## Task item
Transcribe all records, preserving every character.
::: Task material
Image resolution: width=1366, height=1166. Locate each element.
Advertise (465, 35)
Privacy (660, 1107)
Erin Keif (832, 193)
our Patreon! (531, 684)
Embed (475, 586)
::::::
## Response below
Image resolution: width=1366, height=1166. Locate each element.
Advertise (465, 35)
Privacy (660, 1107)
Erin Keif (832, 193)
our Patreon! (531, 684)
Embed (475, 586)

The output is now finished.